[START OF MATERIAL PROVIDED]

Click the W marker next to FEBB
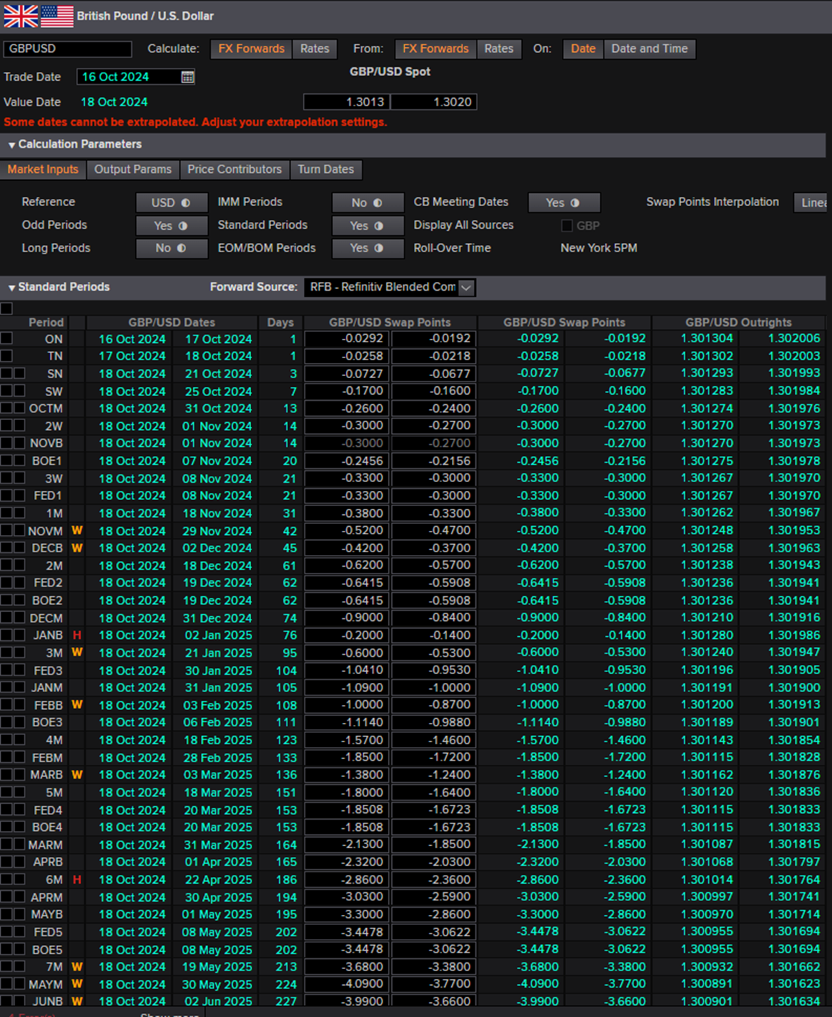The height and width of the screenshot is (1017, 832). coord(77,705)
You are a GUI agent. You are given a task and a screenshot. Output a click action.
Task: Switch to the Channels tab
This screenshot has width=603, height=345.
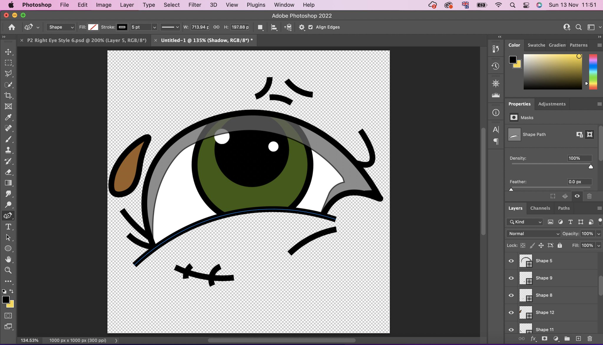click(540, 208)
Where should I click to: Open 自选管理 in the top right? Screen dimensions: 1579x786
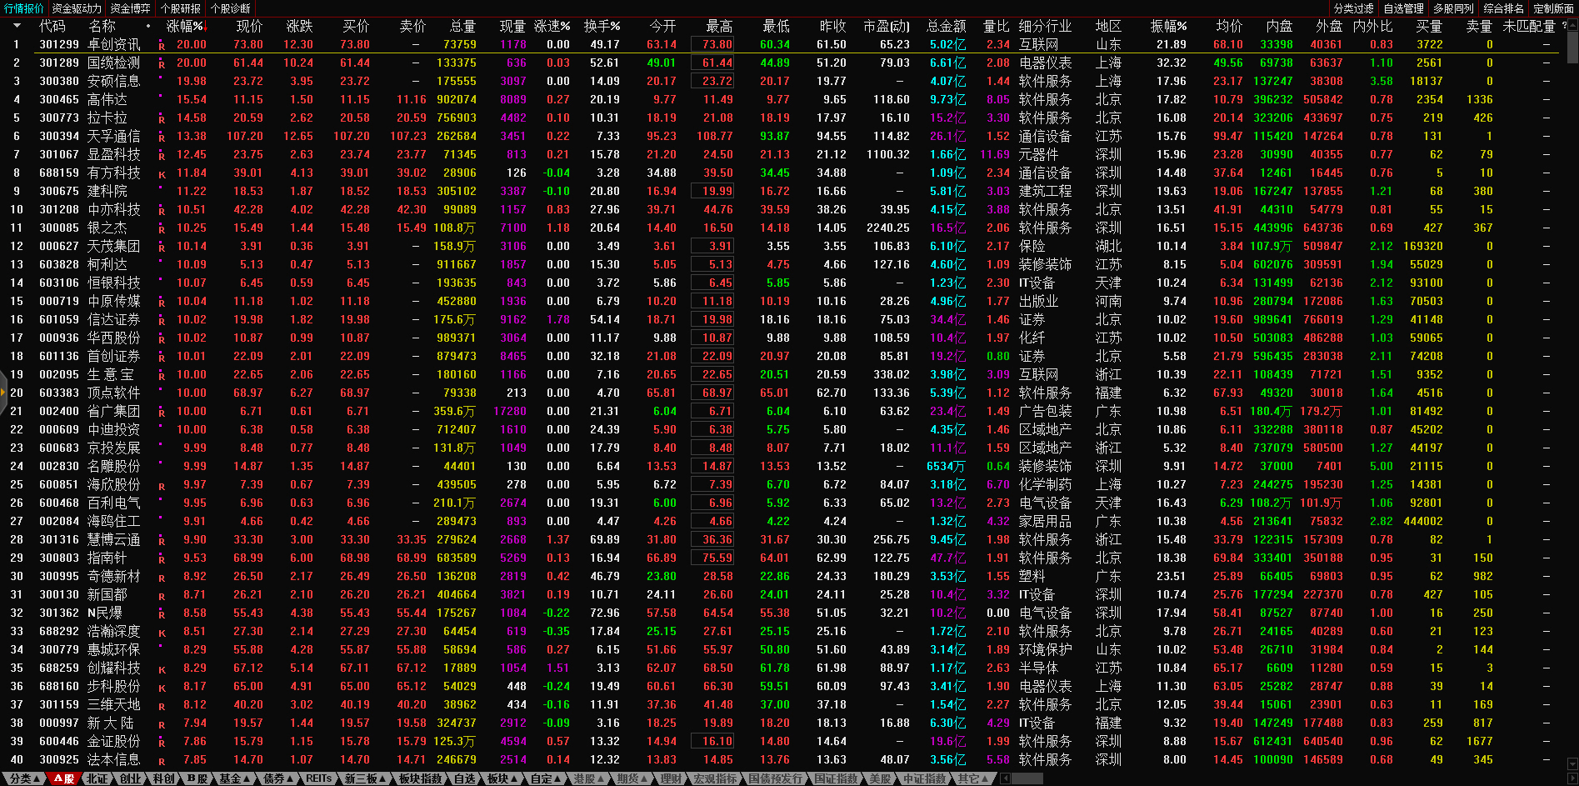pyautogui.click(x=1403, y=8)
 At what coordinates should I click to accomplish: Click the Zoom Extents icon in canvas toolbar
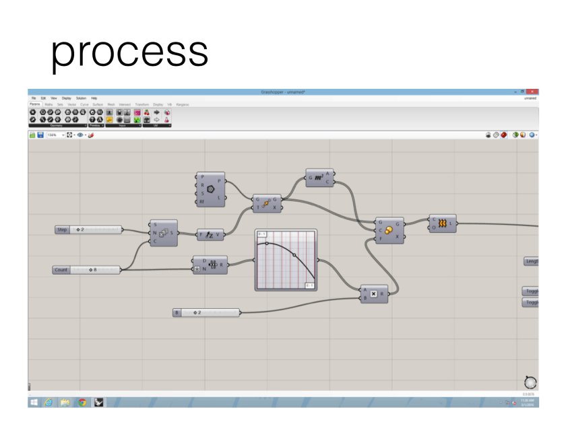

[END OF MATERIAL PROVIDED]

[PROBLEM DESCRIPTION] Rewrite the lines above as a numbered list, leaving out blank lines and the pictures.

[EXERCISE OUTPUT]
1. Click the W marker next to FEBB
2. The height and width of the screenshot is (1017, 832). coord(77,705)
3. You are a GUI agent. You are given a task and a screenshot. Output a click action.
4. Task: Switch to the Channels tab
5. This screenshot has width=603, height=345.
6. click(540, 208)
7. Where should I click to: Open 自选管理 in the top right? Screen dimensions: 1579x786
8. pyautogui.click(x=1403, y=8)
9.  At what coordinates should I click to accomplish: Click the Zoom Extents icon in canvas toolbar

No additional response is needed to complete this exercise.